DIRECTIONS FOR THIS TASK: The entries below are to be transcribed in full, without their images.
== STORED DATA ==
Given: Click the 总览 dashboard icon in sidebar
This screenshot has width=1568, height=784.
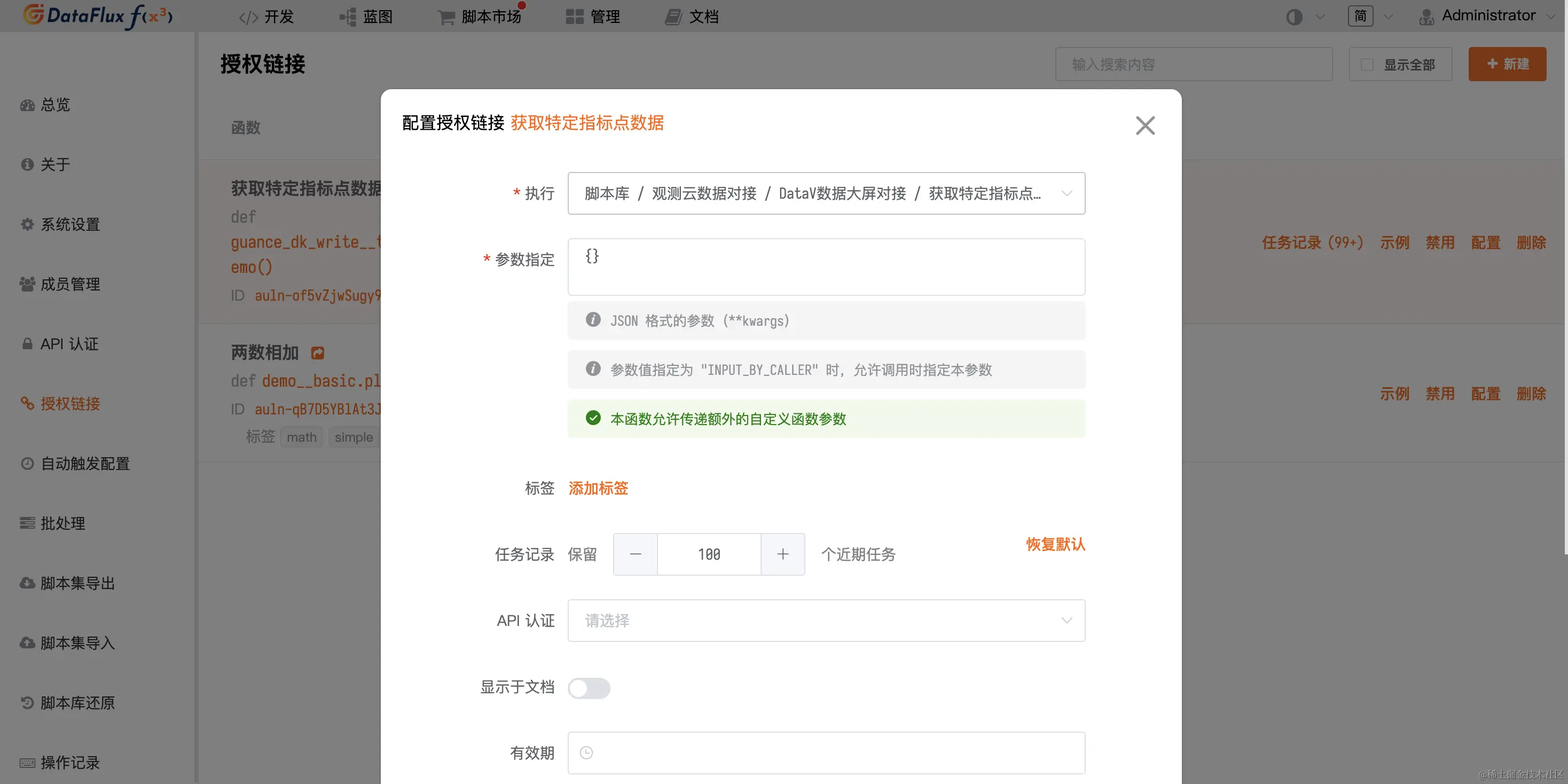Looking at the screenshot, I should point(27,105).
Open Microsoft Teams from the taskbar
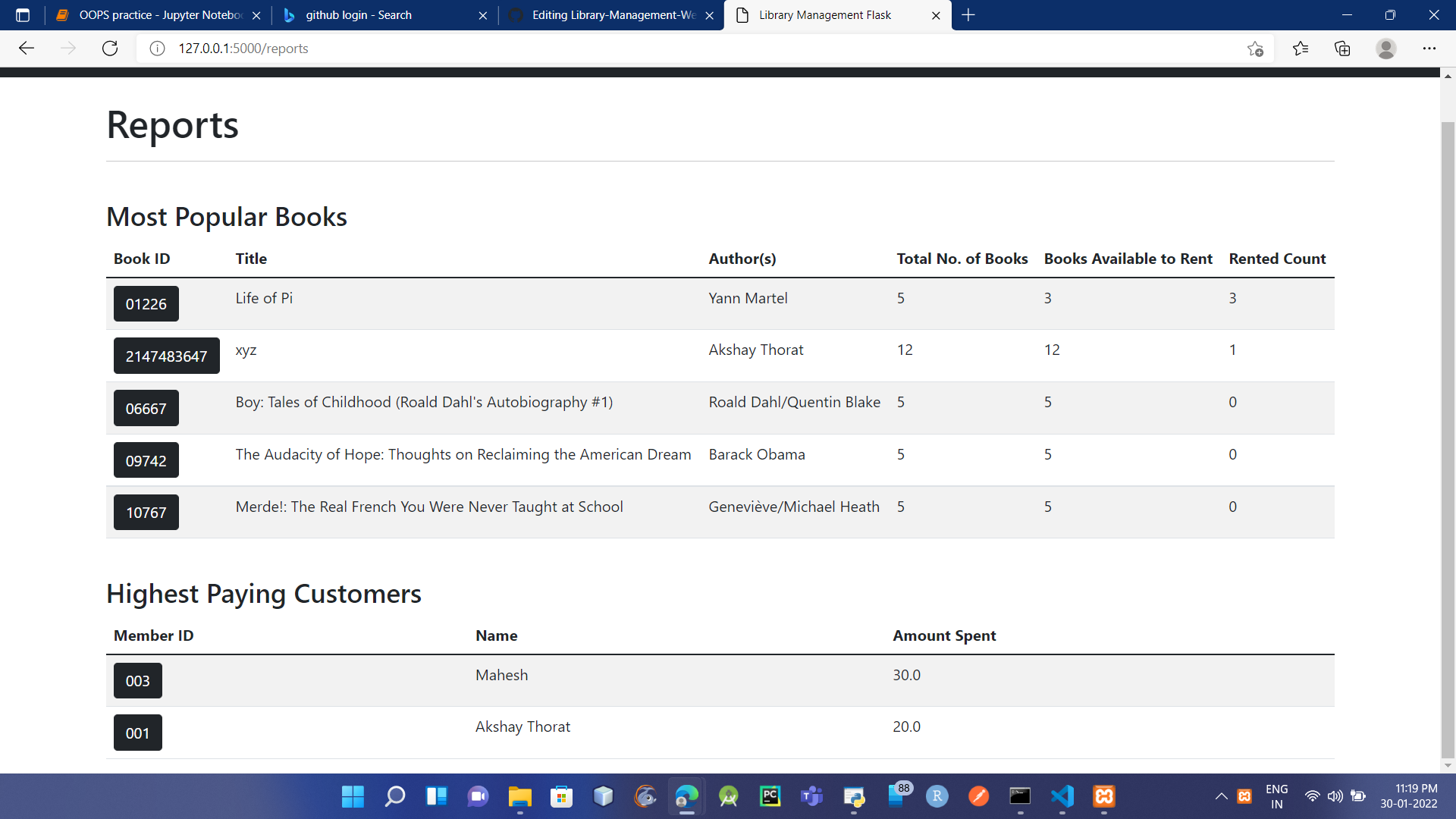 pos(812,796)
===
WRITTEN ANSWER:
Given: Click the 总览 dashboard icon in sidebar
This screenshot has width=1568, height=784.
Looking at the screenshot, I should point(27,105).
Open Microsoft Teams from the taskbar
 pos(812,796)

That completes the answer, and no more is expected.